Being half ghost, Popette also understood that this was not a girl on her last legs. Those had been cut out from under her a long time ago. She was just another spirit conjured by the season, but there must have been something off about that cellar. Most didn’t get bodies for the day, only a chance to inhabit a mask, and only if donned.
Those with bodies needed them to feel traumas that lasted longer than natural life. They were ships adrift on seas of pain, dissolving into relief only at the exact moment they ran aground. There was no land in sight for little Keepsake.
“I have two nameth,” Popette told her. She remembered Keepsake would be seeing a friend, not an adult, though she might find the older charcoal nose bridge and eyes disturbing. “I’m real because it’th Halloween.”
“Me too… I think.”
“Do you know what happened to you?”
“I died in here.” Tears fell, but faded to nothing before they hit the ground. “They took me from my mommy.”
“Ith she inthide the thchool right now? Maybe I can take you to her.”
“I don’t know.” Popette couldn’t take her by the hand, not with their odds so different, but she was determined to do so. Soil, being made of countless tiny particles, often contained material at a variety of odds, but usually not as low as 9to1 on Antichthon. Still, it must have in that mound, or been treated to have plenty, because its occupants had busted down the door to get out rather than drifted out the sides and top.
The masked girl rubbed her hands in it, compacted it with clapping, until she had a healthy coat of brown. Then she reached out to Keepsake and they were able to join hands. She led her out into the daylight, which made the ghost wince. From then on each step was difficult for her and she had to keep her head down. Only with her transparent hair over her eyes was there enough of a filter for her to look at the land of the living without pain.
“How many otherth were in there with you?” Popette asked to take her mind off the slow progress toward the back of the Billity house.
“Why did the Billity family put them in there?”
“They said we were bad. Not being bad. Just bad. We’re mistakes.”
“You’re not a mithtake,” Popette insisted. They were back out of the corn. “There are two kindth of people in thith world: people who get away and people who put away. Get-awayerth don’t want to hurt anybody; they jutht want to be free. Put-awayerth are too attached to thomething. They won’t move even if it could make them happy. They jutht grab everything they don’t like and lock it away, no matter how much hurt it createth. That’th who the Billity family ith.”
The backdoor was forced open as well, the flanking windows broken inward. The two girls had a clear view inside, but it was utter chaos. The space was stuffed with people of all odds, shouting and fighting. Cards flew through the air, occasionally drawing blood when they didn’t pass through anyone 9to1.
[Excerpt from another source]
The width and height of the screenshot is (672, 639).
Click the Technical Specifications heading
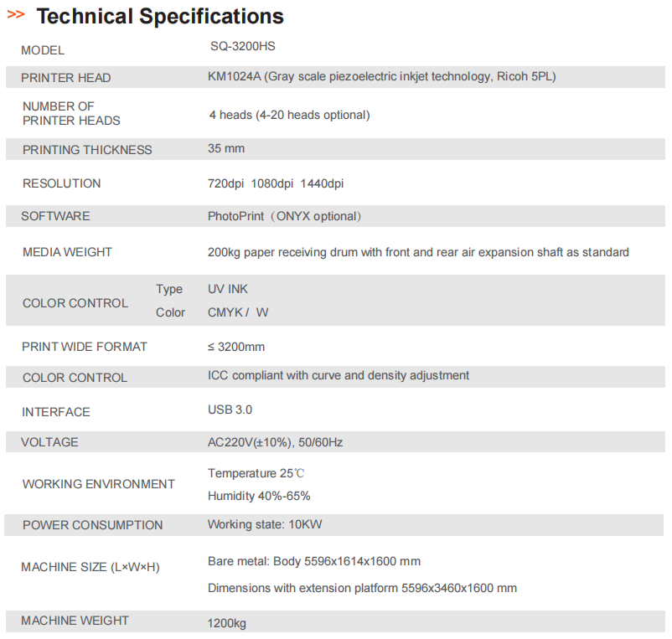(160, 16)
Popette was both immediately and immensely proud. It was her hope that with her one day mortally abroad she could foment something just like this at the Billity school for girls. Back then it looked to her like a school for the infirm, given how lacking in spine all her peers were, but apparently being buried in Aunty’s earth for an age could change a person.
With the school closed, and the delayed revolution happening all on its own, she was pathless. Poor Poppy had her hopes set on some righteous violence, but to participate in the riot jammed inside the plantation house would be disingenuous. They didn’t earn that mess.
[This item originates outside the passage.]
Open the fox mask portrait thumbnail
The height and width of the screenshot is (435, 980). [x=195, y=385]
“She’s not in there either,” Keepsake said morosely, of her mother. “I think she’s far away.”
“Then we’ll get away. Let’th go find her. I want you to have a happy Halloween.” Together the girls scampered off, though for a time the commotion in the Billity house only got louder.
Hoods at the Door
“The story goes like this. When we were kids there were horses everywhere. Mountainblood to this day acts allergic to pavement, so the horses were the preferred way of travel for a lot of folks. Some of them were even communal, folks passing their reigns back and forth like trays of homemade lemon squares.
Anyway I was 7 and Nathan was 12 and our horse Sun Sue was barely out of ponyhood. She was one of the communal animals, but the 2 of us rode her so much that she got stubborn and refused to take anybody else. She was unofficially gifted to us.
This was around the time the computer boom really hit and the electroglass started showing up everywhere. All the cars got GPS systems even though they don’t work for shit in these parts, so suddenly everyone needed the horses even more. Only the animals were getting scarce too, and that is entirely the fault of the god damn Billity family.
They saw an opportunity to get all of us under their boot heels rather than keeping on with our dirty work and laundry like they had been up to that point. They closed their Catholicish school and built a stable bigger than any school in the county. And it was not allowed to sit empty for long.
One of them owns the race track. Another bought several breeding lines. Another started lobbying, getting it so people needed permits for horses in town. In just a couple years they had a lock on every hoof around that wasn’t attached to a deer, cow, or goat.
Everybody was getting their animal confiscated, and only returned when they’d properly registered it and paid a regular fee to the Billity stable, which masquerades as a public service. They say they track lost animals, check them for the right shots and shoes, and other such lies.
Still Neighbor and I thought we were safe. Sun Sue had no paperwork in the first place and we kept her deep in the woods. No adult Billity knew about her, but plenty of the young ones like to get started early.
Just 2 grades above me was Bill Billity. Now Billity and Hood have been at each other’s throats from time to time, but there isn’t a family feud in this nest of vipers that can stay that focused. Everybody’s got fang holes from everybody else. They’re just Mountainblood freckles far as we’re concerned.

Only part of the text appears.